### TASK DETAILS
Print the lines from the one that contains "You are a GUI" through the one that contains "Task: Click the", including both, and nothing else.

### RECORDS SHOWN
● ● ● ● ●

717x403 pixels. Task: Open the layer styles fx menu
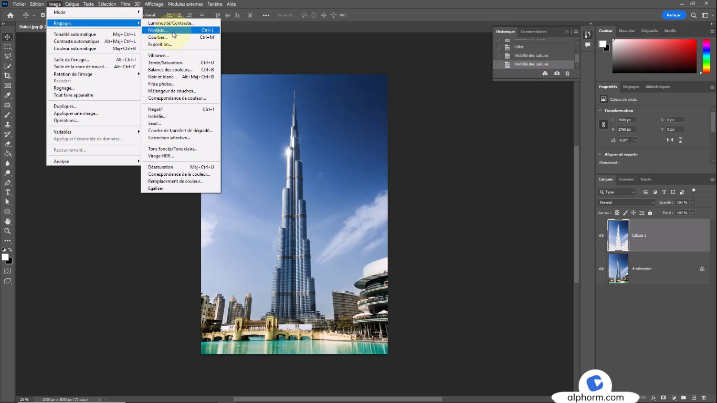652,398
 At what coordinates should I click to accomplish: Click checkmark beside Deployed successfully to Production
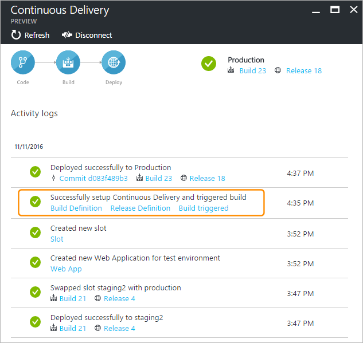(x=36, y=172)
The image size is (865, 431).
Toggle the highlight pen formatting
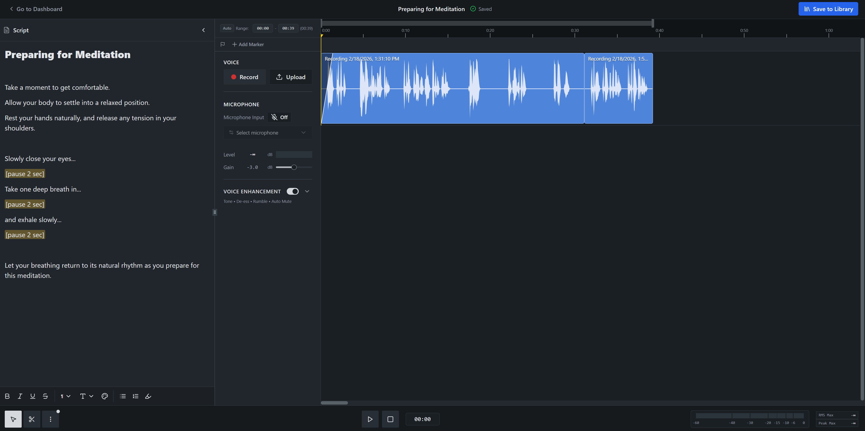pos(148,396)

● ● ● ● ●

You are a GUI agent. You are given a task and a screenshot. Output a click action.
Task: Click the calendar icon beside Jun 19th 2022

● ● ● ● ●

### THE RESULT
You are a GUI agent. You are given a task and a screenshot. Output a click action.
Task: Click the calendar icon beside Jun 19th 2022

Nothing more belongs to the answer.